Tatiana Borodina (Halka), Oleh Lykhach (Jontek), Aleksandra Buczek (Zofia), Mariusz Godlewski (Janusz), Radosław Żukowski (Stolnik), Zbigniew Kryczka (Dziemba), Jacek Ryś (Joueur de cornemuse), Rafał Majzner (Un montagnard), Orchestre et Chœur de l'Opéra de Wrocław, dir. Ewa Michnik, mise en scène : Laco Adamik (Wroclaw, 8 septembre 2005).

DVD Dux 9538. Distr. DistrArt Musique.

On avait déjà le CD (voir L'ASO n° 274), voici le DVD. Intéressant, parce que Laco Adamik consomme la rupture avec un certain type de production qui sévissait en Pologne à une époque : le pittoresque et le carton-pâte sombraient dans le kitsch alors qu'on exaltait la lutte des classes pour cette histoire de paysanne séduite et engrossée par un noble sans scrupules qui épouse sous ses yeux une jeune fille de son rang - elle en perd même la raison, abandonnant son enfant affamé pour se jeter dans le lac. Moniuszko a, de plus, composé à travers Halka, comme à travers Le Manoir hanté, l'opéra national polonais par excellence.
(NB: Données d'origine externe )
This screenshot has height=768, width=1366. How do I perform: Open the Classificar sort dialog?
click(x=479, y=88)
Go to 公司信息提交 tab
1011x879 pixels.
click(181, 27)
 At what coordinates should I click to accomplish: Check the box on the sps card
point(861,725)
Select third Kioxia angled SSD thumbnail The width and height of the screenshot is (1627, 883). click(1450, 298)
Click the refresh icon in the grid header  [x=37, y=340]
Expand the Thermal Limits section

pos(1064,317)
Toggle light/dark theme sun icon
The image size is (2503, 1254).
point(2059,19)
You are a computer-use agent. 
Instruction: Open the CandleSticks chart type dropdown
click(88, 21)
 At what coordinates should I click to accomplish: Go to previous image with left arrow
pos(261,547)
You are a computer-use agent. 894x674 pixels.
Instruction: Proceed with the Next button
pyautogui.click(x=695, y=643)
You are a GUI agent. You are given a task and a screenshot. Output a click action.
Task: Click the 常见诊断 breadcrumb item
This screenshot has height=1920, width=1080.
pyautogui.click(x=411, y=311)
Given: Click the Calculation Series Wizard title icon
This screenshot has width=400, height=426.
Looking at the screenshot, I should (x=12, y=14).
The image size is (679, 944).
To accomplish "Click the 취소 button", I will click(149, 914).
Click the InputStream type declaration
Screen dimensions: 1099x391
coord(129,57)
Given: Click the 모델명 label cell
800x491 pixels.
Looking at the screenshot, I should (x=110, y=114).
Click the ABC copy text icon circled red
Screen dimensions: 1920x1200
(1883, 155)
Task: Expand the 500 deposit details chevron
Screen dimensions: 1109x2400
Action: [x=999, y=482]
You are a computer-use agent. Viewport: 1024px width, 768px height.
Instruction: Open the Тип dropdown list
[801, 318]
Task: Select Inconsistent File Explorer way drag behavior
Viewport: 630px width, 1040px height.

Cela disparaît aussi : le spectacle est plus axé sur le symbole que sur l'anecdote, au milieu des décors abstraits mais signifiants de Barbara Kędzierska : espace nu, souvent à deux niveaux, avec noblesse en haut et peuple en bas, pieux s'enfonçant dans le sol pour suggérer une forêt, un labyrinthe ou une prison, voire les coups portés au cœur de la pauvre Halka, costumes blancs pour les uns, noirs pour les autres... Ceux des montagnards ont perdu toute référence à ces Tatras où la musique polonaise a si souvent puisé son inspiration. Leurs danses aussi, grâce à la chorégraphie contemporaine d'Irina Mazur. Le halo de lumière bleue dont Bogumił Palewicz nimbe la scène est magnifique aussi. Ces ruptures sont salvatrices : en « dénationalisant » Halka, elles lui donnent une portée universelle et nous rappellent que cet ouvrage a sa place dans l'opéra européen de son temps.

Sans rien bouleverser, la direction d'acteurs est efficace, même si elle n'arrive pas à faire bouger Oleh Lykhach, Jontek solide mais sans raffinement, aux aigus trop durs. Elle donne en revanche une grande intensité à la composition de Tatiana Borodina, dont le timbre manque parfois un peu de rondeur et l'aigu de stabilité, alors que Mariusz Godlewski porte beau en Janusz, le séducteur lâche. Ewa Michnik, la maîtresse des lieux, qui a fait de Wrocław un des premiers opéras de Pologne, a le geste sûr, même si la baguette pourrait s'alléger ici ou là. Le DVD pourrait maintenant nous offrir la production varsovienne de Mariusz Treliński, dirigée par Marc Minkowski.

D.V.M.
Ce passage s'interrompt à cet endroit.